School of Medicine, Duke University, Durham, North Carolina, USA.
Division of Geriatrics, Department of Medicine, University of California, San Francisco, San Francisco, California, USA.
J Am Geriatr Soc. 2021 Aug;69(8):2110-2121. doi: 10.1111/jgs.17230. Epub 2021 Jun 1.
BACKGROUND/OBJECTIVES: Advance care planning (ACP) rates are low in diverse, vulnerable older adults, yet little is known about the unique barriers they face and how these barriers impact ACP documentation rates.
Validated questionnaires listing patient, family/friend, and clinician/system-level ACP barriers and an open-ended question on ACP barriers.
Two San Francisco public/Department of Veterans Affairs hospitals.
One thousand two hundred and forty-one English and Spanish-speaking patients, aged 55 and older, with two or more chronic conditions.
The open-ended question on ACP barriers was analyzed using content analysis. We conducted chart review for prior ACP documentation. We used chi-square/Wilcoxon rank-sum tests and logistic regression to assess associations between ACP barriers and demographic characteristics/ACP documentation.

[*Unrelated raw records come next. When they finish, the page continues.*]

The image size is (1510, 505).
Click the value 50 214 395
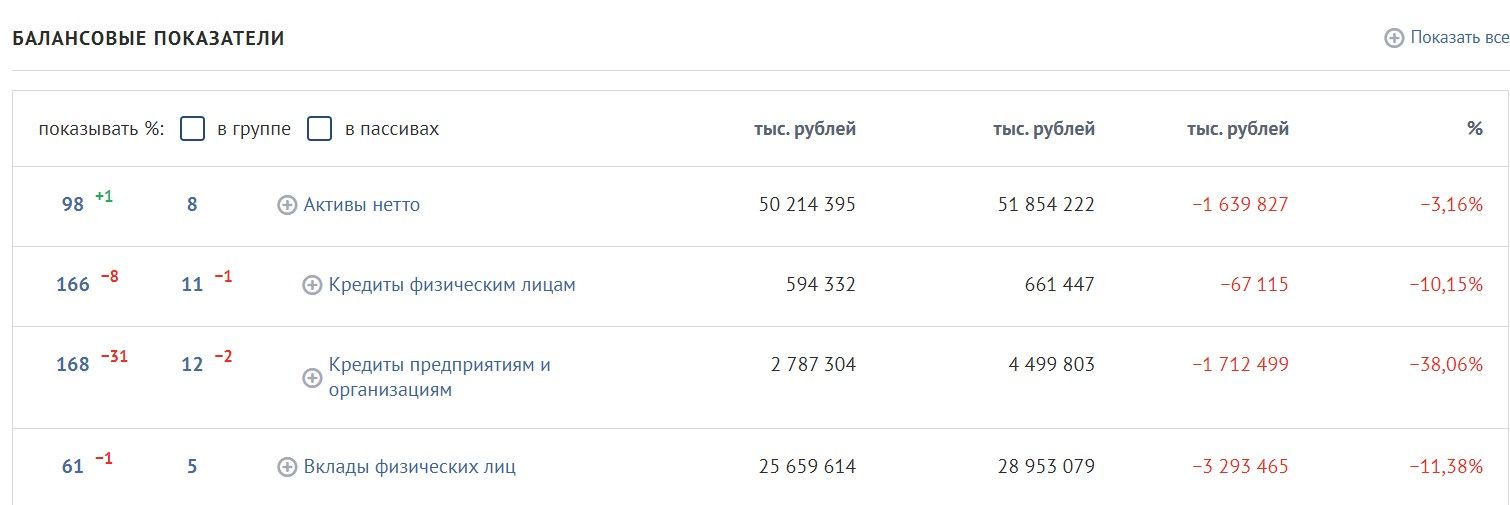pyautogui.click(x=807, y=205)
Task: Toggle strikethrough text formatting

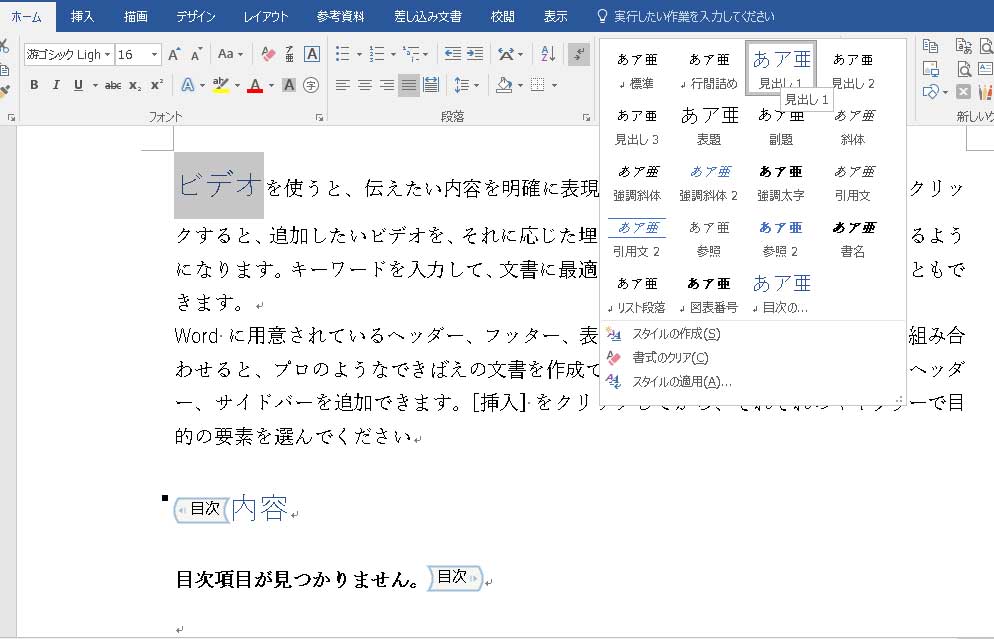Action: (113, 85)
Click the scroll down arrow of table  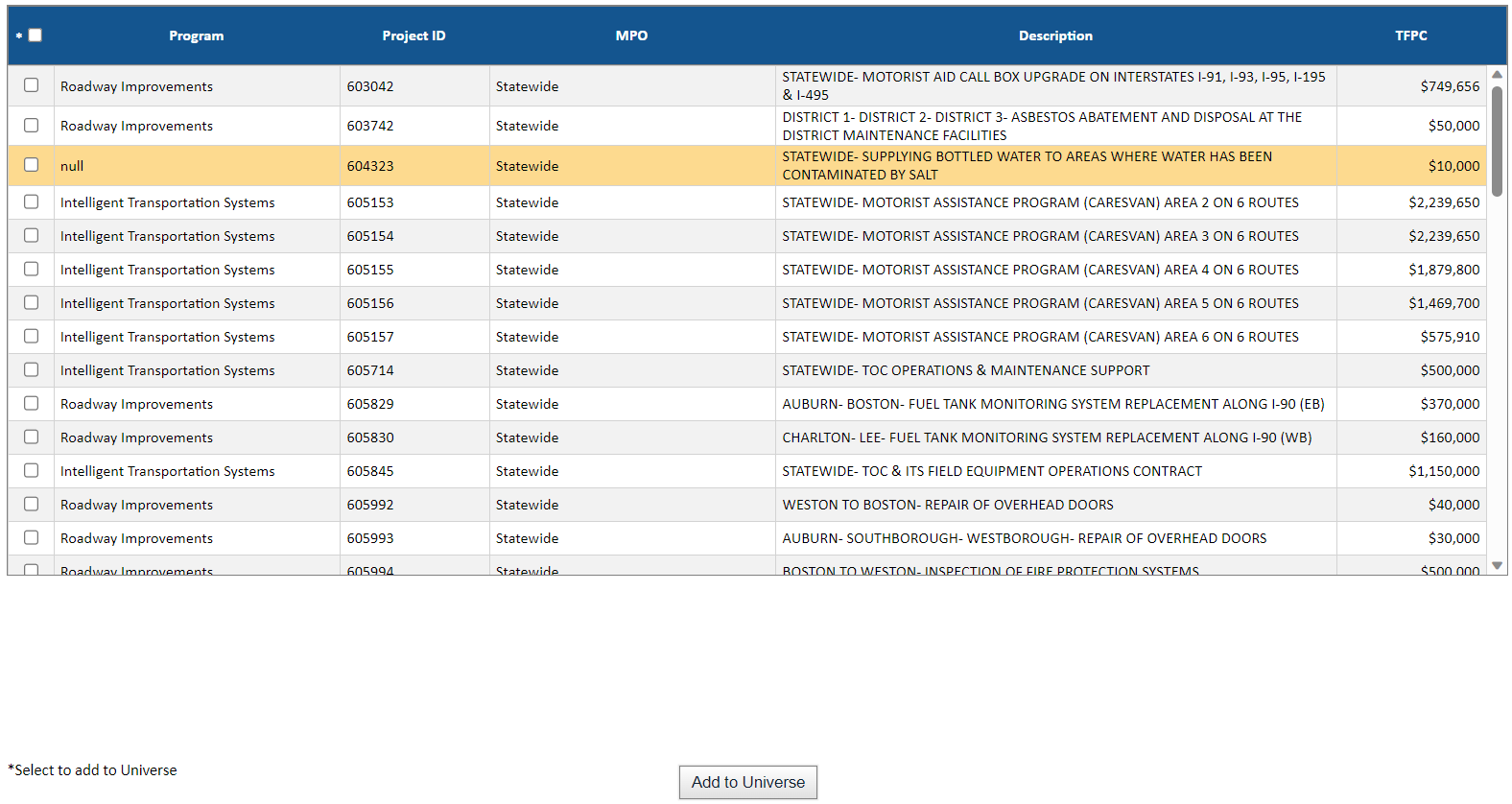[1497, 566]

Participant mean age was 65 ± 7.4 years; they were 74% from racial/ethnic minority groups, 36% Spanish-speaking, and 36% with limited health literacy. A total of 26 barriers were identified (15 patient, 4 family/friend, 7 clinician/system-level), and 91% reported at least one ACP barrier (mean: 5.6 ± 4.0). The most common barriers were: (patient-level) discomfort thinking about ACP (60%), wanting to leave health decisions to "God" (44%); (family/friend-level) not wanting to burden friends/family (33%), assuming friends/family already knew their preferences (31%); (clinician/system-level) assuming doctors already knew their preferences (41%), and mistrust (37%). Compared with those with no barriers, participants with at least one reported barrier were more likely to be from a racial/ethnic minority group (76% vs 53%), Spanish-speaking (39% vs 6%), with fair-to-poor health (48% vs 34%), and limited health literacy (39% vs 9%) (p < 0.001 for all). Participants who reported barriers were less likely to have ACP documentation (adjusted odds ratio = 0.64, 95% confidence interval [0.42, 0.98]).
English- and Spanish-speaking older adults reported 26 unique barriers to ACP, with higher barriers among vulnerable populations, and barriers were associated with lower ACP documentation. Barriers must be considered when developing customized ACP interventions for diverse older adults.
背景/目的:在多样化、弱势的老年人群体中,预先医疗指示(ACP)的普及率较低,但人们对他们所面临的独特障碍知之甚少,也不清楚这些障碍如何影响 ACP 文件记录率。
使用列出患者、家属/朋友和临床医生/系统层面 ACP 障碍的有效问卷和一个关于 ACP 障碍的开放式问题。
旧金山两家公立/退伍军人事务部医院。
1241 名年龄在 55 岁及以上、患有两种或两种以上慢性疾病的讲英语和西班牙语的患者。
使用内容分析法分析 ACP 障碍的开放式问题。我们对之前的 ACP 文件记录进行了图表审查。我们使用卡方检验/Wilcoxon 秩和检验和逻辑回归来评估 ACP 障碍与人口统计学特征/ACP 文件记录之间的关联。
参与者的平均年龄为 65±7.4 岁;他们中 74%来自少数族裔群体,36%讲西班牙语,36%有有限的健康素养。共确定了 26 个障碍(15 个患者、4 个家庭/朋友、7 个临床医生/系统层面),91%的人报告了至少一个 ACP 障碍(平均 5.6±4.0)。最常见的障碍是:(患者层面)不愿意考虑 ACP(60%),希望将健康决策留给“上帝”(44%);(家属/朋友层面)不想给朋友/家人带来负担(33%),假设朋友/家人已经知道他们的偏好(31%);(临床医生/系统层面)假设医生已经知道他们的偏好(41%)和不信任(37%)。与没有障碍的参与者相比,报告至少有一个障碍的参与者更有可能来自少数族裔群体(76% vs. 53%),讲西班牙语(39% vs. 6%),健康状况一般或较差(48% vs. 34%),健康素养有限(39% vs. 9%)(p<0.001)。报告障碍的参与者更不可能有 ACP 文件记录(调整后的优势比=0.64,95%置信区间[0.42, 0.98])。
讲英语和西班牙语的老年患者报告了 26 种独特的 ACP 障碍,弱势群体的障碍更高,障碍与较低的 ACP 文件记录率有关。在为多样化的老年患者制定定制的 ACP 干预措施时,必须考虑到这些障碍。